Saved entries
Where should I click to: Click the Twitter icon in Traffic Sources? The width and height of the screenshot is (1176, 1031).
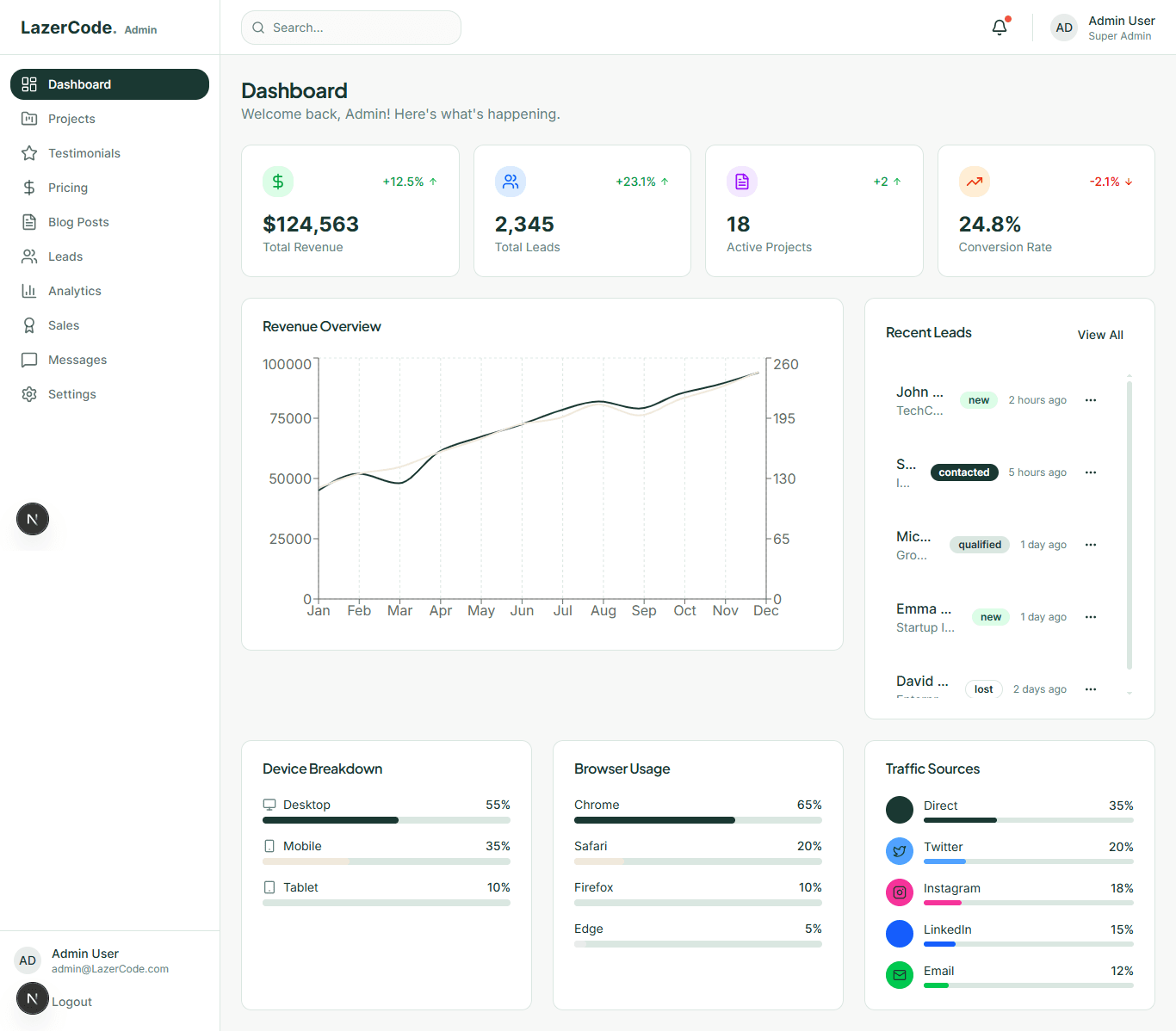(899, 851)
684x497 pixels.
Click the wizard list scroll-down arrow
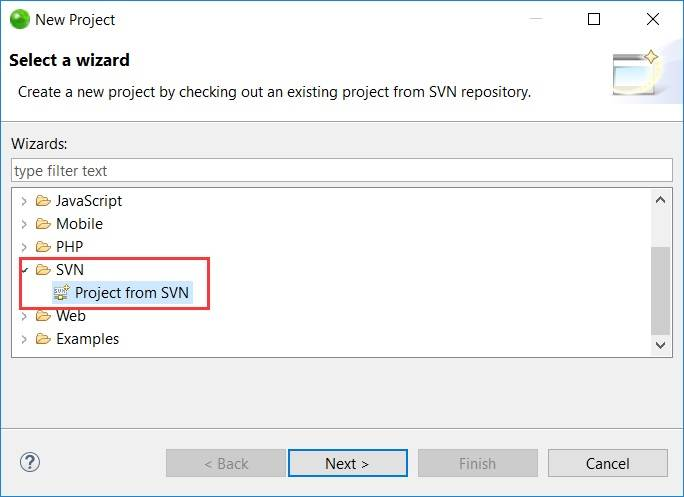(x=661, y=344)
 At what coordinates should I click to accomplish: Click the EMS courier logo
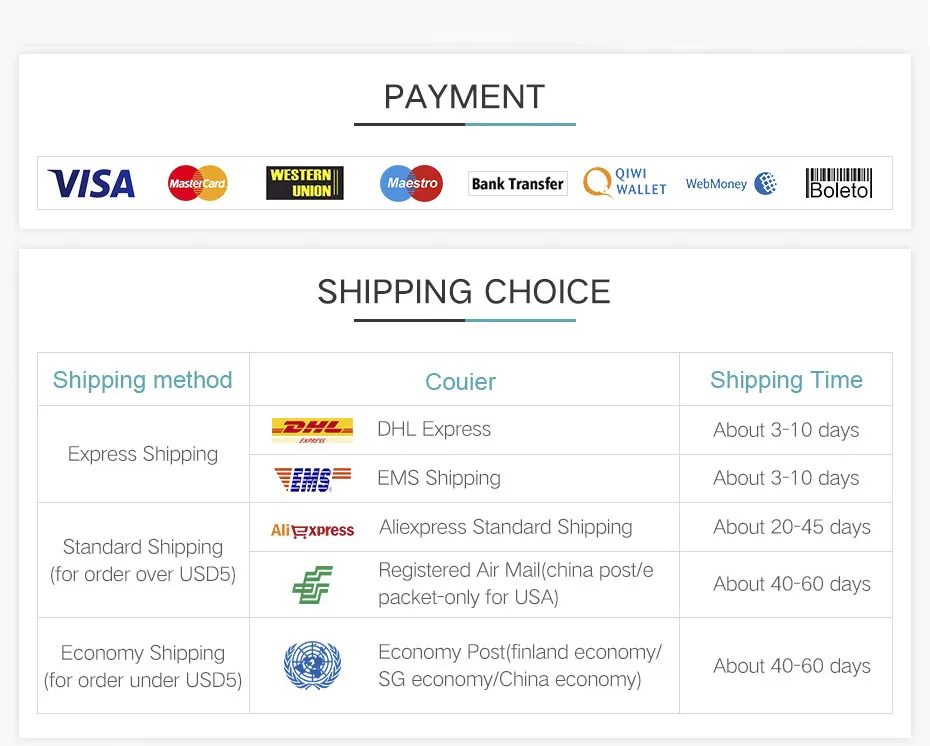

**WHAT YOU WILL DO**.
Transcribe the data word for word, with no images.

**SOLUTION TO THE PROBLEM**.
Where should I click to: Click the Twitter icon in Traffic Sources? The width and height of the screenshot is (1176, 1031).
(899, 851)
684x497 pixels.
Click the wizard list scroll-down arrow
(x=661, y=344)
 At what coordinates should I click to accomplish: Click the EMS courier logo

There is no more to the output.